Wednesday, 23 March 2022

Faraday’s Iron Ring Experiment 1831’ Explained Better with ‘Gill’s Electronic Theory of Magnetism after 1964| Chapter 5 | Innovations in Science and Technology Vol.8

Why should 'Gill's electronic theory of magnetism 1964' and its dot product equations be used instead of 'Maxwell's dipole theory of magnetism 1873' and its cross-product equations?

With the help of 'Gill's electronic theory of magnetism 1964,' the following topics linked to Maxwell's equations will be revisited and explained:

With the help of 'Gill's electronic theory of magnetism 1964,' Faraday's law of induction [1] will be explained, and Faraday's iron ring experiment of 1831 will take us to the workings of a transformer.

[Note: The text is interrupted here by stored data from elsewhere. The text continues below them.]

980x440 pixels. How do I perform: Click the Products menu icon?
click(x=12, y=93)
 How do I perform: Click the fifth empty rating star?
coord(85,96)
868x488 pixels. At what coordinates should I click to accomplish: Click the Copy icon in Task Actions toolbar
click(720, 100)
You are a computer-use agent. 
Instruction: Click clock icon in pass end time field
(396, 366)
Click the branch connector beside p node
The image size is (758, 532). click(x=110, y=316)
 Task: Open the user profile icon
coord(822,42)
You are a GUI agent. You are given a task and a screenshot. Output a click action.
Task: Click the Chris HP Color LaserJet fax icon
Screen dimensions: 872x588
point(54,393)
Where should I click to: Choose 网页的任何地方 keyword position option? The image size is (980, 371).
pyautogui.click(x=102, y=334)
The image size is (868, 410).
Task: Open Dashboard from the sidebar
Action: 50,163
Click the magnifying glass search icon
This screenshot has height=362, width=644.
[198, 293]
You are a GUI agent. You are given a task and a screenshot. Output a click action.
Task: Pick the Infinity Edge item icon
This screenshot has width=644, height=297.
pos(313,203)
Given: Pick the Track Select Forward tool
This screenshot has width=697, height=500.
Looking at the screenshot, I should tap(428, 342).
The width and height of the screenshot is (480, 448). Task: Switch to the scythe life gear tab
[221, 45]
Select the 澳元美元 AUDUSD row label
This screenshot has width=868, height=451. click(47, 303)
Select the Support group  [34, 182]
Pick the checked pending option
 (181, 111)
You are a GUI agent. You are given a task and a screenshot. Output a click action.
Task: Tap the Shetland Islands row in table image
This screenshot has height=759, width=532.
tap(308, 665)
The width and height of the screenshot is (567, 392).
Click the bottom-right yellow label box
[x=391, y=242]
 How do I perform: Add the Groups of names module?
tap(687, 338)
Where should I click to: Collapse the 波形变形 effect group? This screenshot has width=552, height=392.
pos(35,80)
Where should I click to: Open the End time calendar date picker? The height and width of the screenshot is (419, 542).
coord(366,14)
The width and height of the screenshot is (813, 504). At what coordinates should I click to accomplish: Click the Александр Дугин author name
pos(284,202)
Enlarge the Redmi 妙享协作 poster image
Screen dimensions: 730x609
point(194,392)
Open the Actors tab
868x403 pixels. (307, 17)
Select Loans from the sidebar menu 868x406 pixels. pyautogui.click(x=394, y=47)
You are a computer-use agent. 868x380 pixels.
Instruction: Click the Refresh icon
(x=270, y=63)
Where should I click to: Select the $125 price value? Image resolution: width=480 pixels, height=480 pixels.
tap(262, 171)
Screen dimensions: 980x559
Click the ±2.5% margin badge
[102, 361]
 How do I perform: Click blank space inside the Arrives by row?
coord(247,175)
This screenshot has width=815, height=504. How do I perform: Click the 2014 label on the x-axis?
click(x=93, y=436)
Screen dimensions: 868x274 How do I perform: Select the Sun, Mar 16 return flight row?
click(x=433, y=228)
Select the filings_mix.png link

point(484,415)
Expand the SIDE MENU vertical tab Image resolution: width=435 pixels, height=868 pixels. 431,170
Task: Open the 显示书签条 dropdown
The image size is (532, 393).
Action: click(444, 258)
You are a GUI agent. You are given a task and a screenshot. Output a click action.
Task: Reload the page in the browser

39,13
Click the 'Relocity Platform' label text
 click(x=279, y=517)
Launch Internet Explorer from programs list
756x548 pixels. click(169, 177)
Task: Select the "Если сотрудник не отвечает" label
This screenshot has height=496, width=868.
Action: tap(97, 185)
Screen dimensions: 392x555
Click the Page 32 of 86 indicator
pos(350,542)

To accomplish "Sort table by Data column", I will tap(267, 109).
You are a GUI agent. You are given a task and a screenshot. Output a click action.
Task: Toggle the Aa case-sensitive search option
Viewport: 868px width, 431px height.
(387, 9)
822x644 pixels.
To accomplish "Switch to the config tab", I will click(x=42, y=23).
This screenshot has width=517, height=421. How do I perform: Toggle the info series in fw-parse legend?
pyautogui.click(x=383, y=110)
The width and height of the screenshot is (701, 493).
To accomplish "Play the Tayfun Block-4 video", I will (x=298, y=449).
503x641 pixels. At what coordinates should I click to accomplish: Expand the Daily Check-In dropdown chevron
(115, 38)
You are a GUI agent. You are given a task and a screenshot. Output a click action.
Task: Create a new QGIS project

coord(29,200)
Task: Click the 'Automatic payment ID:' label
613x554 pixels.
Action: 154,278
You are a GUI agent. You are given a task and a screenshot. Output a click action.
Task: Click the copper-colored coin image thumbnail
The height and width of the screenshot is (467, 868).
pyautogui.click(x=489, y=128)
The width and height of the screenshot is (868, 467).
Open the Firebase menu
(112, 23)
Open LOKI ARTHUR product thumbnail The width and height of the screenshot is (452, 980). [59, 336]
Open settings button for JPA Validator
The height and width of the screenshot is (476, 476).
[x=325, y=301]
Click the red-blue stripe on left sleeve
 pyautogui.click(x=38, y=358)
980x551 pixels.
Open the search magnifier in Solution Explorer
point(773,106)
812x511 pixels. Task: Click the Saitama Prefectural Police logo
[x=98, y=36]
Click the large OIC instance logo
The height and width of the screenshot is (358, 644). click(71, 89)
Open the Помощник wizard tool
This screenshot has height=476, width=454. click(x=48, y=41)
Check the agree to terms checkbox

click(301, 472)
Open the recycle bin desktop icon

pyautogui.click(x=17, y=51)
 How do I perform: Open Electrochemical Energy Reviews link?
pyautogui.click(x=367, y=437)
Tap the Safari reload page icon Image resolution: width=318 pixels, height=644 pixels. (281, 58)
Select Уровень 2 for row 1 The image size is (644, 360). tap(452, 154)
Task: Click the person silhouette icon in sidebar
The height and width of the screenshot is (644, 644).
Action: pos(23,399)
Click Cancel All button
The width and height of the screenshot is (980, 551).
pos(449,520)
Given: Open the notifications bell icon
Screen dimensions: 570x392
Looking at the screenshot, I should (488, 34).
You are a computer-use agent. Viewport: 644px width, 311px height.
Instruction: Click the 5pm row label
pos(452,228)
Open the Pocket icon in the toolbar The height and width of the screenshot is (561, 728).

'Gill's electronic theory of magnetism 1964' will be integrated with Ampere's law and Ampere's right-hand rule.

'Gill's electronic theory of magnetism 1964' will replace magnetic Gauss' law.

The law of electric Gauss will be changed.

'Gill's electronic theory of magnetism 1964' demonstrates how the magnetic force has longitudinal, positive, and negative torque components, as well as how the opposing forces from two ends of a magnet entwine to form a single magnetic force B.

The electron (-e) based negative force and the proton (+e) based positive force will be combined to form the electrical force E.

It will be discussed and computed how a copper wire in the centre of an electric coil can create an enhanced electron (-e) based electric current that rotates around the central axis of the coil (Coil effect)n and should be used as a renewable energy source derived from the SUN.

Finally, it will be demonstrated that the travelling force as a wave is a combination of the negative electron (-e) dependant force and the positive proton (+e) dependant force as they entwine while heading for each other, rather than a combination of the electrical and electromagnetic (or magnetic) forces.

Author(s) Details:

Avtar Singh Gill,
Maimonides Medical Center, Brooklyn, New York, Malaysia.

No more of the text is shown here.